Do they ever indicate what difference it makes whether someone belongs to one culture or another?

The authors draw a conclusion that "In complex systems there may be highly indirect and counterintuitive ways to induce social outcomes from the bottom up. [I.e. by changing the rules according to which individuals act.]

The fact -- emphasized by the authors -- that small changes to rules can lead to unexpected results, implies that the differences between the simulation and a real society, even if small, may also result in the real society behaving in ways very different from the model.

I don't think they're even suggestive. If you make certain rules for your board game and people play according to those rules, there will be consequences. Make the rules complex enough, and the consequences will be surprising, or at least different from what you might have expected. But just giving familiar names to the board pieces doesn't mean the game has anything to do with any real system, or that the course of play tells us anything about a real system. This is really not modeling at all; it's a sort of Cargo Cult version of modeling.

Best,

Bill P.

[From Richard Kennaway (2009.10.17.1819 BST)

[From Bill Powers (2009.10.17.0715 MDT)}
>"Culture" is introduced.
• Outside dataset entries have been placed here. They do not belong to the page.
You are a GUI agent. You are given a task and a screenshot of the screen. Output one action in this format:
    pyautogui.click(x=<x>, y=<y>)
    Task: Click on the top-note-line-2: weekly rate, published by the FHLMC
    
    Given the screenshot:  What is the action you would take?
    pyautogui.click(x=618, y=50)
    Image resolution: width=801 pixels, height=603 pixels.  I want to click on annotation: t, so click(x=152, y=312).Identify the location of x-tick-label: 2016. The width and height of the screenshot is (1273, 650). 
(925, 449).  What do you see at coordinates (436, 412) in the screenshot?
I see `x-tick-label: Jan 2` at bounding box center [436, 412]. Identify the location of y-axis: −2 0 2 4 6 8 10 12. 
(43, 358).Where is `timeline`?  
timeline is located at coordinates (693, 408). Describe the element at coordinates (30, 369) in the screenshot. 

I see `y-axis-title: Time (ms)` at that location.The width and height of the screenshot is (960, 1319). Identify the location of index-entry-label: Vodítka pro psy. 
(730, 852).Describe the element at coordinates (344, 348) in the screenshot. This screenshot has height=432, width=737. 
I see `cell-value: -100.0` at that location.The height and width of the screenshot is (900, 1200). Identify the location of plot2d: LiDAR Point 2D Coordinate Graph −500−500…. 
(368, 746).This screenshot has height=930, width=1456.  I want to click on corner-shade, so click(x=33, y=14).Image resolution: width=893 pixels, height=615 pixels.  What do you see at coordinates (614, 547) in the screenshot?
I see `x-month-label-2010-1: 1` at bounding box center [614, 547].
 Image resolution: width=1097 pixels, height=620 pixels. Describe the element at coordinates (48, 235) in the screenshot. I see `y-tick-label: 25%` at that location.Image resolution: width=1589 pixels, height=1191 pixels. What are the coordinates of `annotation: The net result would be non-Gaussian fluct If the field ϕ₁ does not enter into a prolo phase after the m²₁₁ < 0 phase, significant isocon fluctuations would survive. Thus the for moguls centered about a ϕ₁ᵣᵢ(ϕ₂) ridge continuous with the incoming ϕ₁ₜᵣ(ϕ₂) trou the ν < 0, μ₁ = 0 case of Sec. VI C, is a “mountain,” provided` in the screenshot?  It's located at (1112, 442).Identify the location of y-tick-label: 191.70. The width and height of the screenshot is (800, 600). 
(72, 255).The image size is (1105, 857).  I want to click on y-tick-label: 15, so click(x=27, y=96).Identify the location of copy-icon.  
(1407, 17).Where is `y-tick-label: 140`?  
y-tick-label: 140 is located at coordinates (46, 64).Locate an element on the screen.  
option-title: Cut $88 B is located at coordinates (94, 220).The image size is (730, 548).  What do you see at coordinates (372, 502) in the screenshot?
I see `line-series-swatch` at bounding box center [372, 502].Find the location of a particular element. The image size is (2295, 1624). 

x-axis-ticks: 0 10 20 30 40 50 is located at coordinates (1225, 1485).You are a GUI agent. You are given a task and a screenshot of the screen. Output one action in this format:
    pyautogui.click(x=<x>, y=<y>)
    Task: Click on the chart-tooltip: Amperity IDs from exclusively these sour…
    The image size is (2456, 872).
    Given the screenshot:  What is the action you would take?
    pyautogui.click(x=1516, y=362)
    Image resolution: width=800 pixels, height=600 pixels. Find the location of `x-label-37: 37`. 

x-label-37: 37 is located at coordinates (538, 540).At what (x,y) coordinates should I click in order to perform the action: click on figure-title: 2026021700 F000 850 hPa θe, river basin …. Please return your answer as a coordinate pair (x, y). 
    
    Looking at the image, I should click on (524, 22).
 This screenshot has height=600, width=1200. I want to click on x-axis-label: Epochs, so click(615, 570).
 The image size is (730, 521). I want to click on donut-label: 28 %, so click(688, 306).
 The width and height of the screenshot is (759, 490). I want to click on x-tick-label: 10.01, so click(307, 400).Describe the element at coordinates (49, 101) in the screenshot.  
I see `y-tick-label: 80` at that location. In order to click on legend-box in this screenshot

An agent's cultural beliefs are simply a

string of bits. When two agents meet (i.e. can see each other),

>there is a certain chance that a single bit of one agent's culture
>will be changed to agree with the corrresponding bit of the other's.

Do they ever indicate what difference it makes whether someone
belongs to one culture or another?

It makes no difference at all. "Culture" is just those bit strings, nothing more.